Regarding the Great Recession, the conclusion is simple: Caplan has earned his $10.

Which, unfortunately, is not even enough to buy 1/2 of a small Zachary's pizza. 


Updates

On Twitter, Ernie Tedeschi shows an alternative measure, the demographically adjusted employment-to-population ratio:


This measure is designed to take into account the changing age composition of the population. My preferred measure, the employment-to-working-age-population ratio, makes no distinction between a 15-year-old and a 64-year-old. This measure does. Aging doesn't just reduce the percentage of total population in the 15-64 bucket, it also shifts the distribution within that bucket.

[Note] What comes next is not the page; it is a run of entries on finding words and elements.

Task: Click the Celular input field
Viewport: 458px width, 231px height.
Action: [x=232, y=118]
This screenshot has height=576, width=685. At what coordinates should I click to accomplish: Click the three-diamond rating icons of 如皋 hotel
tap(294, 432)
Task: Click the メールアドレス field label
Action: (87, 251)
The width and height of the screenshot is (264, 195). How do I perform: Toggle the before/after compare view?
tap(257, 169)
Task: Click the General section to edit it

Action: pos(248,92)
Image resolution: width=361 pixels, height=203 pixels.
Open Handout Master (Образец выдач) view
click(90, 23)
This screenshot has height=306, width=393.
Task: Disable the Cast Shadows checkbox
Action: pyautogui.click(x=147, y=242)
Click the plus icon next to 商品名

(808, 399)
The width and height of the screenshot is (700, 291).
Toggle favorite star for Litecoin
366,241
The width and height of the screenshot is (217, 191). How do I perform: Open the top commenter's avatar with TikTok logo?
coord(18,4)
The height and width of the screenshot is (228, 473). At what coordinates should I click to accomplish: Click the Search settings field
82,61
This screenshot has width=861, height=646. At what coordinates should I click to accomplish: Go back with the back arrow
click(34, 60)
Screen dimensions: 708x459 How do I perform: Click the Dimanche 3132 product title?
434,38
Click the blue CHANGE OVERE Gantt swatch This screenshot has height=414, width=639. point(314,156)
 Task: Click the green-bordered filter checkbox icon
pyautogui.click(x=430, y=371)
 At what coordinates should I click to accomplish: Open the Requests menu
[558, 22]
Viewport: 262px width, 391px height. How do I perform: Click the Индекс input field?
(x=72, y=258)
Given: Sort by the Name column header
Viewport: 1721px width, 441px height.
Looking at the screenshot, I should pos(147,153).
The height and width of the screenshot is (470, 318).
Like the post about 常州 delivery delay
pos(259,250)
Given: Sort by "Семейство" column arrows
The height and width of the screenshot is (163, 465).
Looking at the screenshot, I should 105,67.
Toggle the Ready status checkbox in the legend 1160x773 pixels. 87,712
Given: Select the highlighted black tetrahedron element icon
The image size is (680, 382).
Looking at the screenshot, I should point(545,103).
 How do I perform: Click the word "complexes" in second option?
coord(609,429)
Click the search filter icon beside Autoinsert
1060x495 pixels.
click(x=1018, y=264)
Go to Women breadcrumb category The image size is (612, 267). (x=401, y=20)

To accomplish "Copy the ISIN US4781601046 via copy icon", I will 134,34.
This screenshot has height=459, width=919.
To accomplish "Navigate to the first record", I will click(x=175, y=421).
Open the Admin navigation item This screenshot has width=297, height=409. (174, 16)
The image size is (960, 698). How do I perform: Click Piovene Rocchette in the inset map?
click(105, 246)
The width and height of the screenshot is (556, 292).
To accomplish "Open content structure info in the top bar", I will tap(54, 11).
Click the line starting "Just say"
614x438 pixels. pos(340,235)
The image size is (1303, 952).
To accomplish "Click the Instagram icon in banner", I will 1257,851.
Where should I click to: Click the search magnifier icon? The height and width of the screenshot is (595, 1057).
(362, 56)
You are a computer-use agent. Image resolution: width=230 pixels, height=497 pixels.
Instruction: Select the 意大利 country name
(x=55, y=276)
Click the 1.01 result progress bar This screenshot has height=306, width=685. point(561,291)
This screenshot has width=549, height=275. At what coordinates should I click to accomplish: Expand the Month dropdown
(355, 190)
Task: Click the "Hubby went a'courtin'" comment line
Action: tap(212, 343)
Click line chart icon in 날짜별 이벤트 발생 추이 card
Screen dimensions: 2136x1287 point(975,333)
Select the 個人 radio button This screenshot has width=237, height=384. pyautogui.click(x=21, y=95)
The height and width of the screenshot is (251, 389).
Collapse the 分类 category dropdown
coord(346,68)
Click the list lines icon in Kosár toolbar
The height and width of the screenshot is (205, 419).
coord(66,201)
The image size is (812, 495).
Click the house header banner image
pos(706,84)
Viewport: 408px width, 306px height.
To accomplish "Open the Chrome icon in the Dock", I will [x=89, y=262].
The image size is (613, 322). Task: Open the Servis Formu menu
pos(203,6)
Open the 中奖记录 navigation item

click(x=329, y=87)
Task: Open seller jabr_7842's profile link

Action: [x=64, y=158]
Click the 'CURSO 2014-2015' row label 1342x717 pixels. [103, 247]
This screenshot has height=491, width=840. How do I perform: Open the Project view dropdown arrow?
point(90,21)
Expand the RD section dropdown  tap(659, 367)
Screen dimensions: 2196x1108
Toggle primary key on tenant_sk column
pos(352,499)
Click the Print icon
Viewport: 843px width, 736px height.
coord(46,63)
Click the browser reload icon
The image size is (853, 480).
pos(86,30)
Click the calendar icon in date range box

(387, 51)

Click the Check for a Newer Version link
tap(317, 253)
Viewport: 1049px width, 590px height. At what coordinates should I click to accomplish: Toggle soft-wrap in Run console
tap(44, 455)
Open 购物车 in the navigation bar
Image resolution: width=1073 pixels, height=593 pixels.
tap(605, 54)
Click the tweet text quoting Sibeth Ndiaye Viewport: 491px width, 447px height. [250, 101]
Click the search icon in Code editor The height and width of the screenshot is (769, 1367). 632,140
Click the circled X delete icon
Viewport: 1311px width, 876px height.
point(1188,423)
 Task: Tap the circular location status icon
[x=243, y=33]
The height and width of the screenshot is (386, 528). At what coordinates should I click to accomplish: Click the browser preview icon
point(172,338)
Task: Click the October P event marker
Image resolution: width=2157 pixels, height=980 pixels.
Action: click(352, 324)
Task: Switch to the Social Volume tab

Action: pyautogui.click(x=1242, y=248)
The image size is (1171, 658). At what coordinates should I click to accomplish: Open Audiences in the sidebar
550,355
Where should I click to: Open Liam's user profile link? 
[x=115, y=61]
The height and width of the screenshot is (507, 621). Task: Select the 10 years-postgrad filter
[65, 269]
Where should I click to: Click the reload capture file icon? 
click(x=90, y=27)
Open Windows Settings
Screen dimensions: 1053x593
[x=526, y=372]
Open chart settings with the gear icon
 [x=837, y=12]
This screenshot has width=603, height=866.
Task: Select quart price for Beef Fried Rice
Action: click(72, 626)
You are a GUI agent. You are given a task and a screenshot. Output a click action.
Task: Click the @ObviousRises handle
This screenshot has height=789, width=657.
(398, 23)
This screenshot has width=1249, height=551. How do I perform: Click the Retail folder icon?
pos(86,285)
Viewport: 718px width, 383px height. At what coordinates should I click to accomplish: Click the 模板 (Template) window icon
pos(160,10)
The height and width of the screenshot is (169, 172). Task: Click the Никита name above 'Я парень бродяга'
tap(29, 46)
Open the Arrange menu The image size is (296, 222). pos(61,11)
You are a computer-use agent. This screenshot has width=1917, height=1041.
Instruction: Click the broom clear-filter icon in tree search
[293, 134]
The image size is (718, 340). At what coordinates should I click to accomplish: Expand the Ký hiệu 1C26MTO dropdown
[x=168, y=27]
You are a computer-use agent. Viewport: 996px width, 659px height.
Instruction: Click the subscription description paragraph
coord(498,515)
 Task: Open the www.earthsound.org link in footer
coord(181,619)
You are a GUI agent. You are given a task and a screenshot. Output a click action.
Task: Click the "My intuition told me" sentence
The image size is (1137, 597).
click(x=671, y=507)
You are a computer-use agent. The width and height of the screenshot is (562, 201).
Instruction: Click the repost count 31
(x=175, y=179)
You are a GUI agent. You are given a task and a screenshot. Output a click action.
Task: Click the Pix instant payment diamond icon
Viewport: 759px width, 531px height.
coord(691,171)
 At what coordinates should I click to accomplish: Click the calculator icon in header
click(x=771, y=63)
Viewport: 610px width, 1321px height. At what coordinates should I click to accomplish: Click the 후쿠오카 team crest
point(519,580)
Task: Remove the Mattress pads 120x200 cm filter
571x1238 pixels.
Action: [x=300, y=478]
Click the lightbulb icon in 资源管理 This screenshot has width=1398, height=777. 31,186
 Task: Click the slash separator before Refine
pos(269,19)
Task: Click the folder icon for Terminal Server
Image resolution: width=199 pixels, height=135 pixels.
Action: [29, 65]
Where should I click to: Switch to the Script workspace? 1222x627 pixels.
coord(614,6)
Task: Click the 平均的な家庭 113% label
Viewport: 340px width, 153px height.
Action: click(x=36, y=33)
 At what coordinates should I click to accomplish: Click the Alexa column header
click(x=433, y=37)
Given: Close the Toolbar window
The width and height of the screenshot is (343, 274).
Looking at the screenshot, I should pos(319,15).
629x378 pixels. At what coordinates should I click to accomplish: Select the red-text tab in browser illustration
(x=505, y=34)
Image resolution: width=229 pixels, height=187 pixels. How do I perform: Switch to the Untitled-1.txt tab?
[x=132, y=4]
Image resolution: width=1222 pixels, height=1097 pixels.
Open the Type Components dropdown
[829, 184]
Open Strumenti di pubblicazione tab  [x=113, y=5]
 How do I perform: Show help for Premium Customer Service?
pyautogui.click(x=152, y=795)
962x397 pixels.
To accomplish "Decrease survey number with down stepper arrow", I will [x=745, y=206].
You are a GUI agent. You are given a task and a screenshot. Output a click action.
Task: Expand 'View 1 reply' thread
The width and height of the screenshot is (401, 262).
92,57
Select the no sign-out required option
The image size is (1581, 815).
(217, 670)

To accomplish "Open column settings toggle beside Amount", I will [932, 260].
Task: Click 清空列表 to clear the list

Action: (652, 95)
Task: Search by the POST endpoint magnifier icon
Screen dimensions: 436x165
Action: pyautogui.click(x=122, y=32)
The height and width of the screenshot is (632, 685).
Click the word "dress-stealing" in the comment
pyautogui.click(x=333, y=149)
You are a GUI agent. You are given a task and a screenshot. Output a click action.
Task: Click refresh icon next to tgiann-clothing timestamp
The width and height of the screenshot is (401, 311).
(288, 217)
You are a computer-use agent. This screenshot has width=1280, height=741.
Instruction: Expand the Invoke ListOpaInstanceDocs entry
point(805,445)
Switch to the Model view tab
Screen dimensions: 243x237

The "adjustment" in this measure is meant to take that into account. But it will also involve making some assumptions. It probably assumes that the relative likelihood of a a 64-year-old to be employed and a 15-year-old to be employed stay the same over time. In fact, that is not true. In the recovery from the Great Recession, employment rates rose much more strongly among the old than among the young. That means that the "demographically adjusted" employment-to-population ratio will tend to understate the degree of labor market recovery following the Great Recession. For that reason, Ernie's graph shows a slightly less robust recovery than my own, though the basic stories are the same.

But this graph does make me think I was much too quick to label the post-2000 employment stagnation "structural". Maybe a lot of that was just due to aging, as the Boomers approached (but didn't reach) the official retirement age.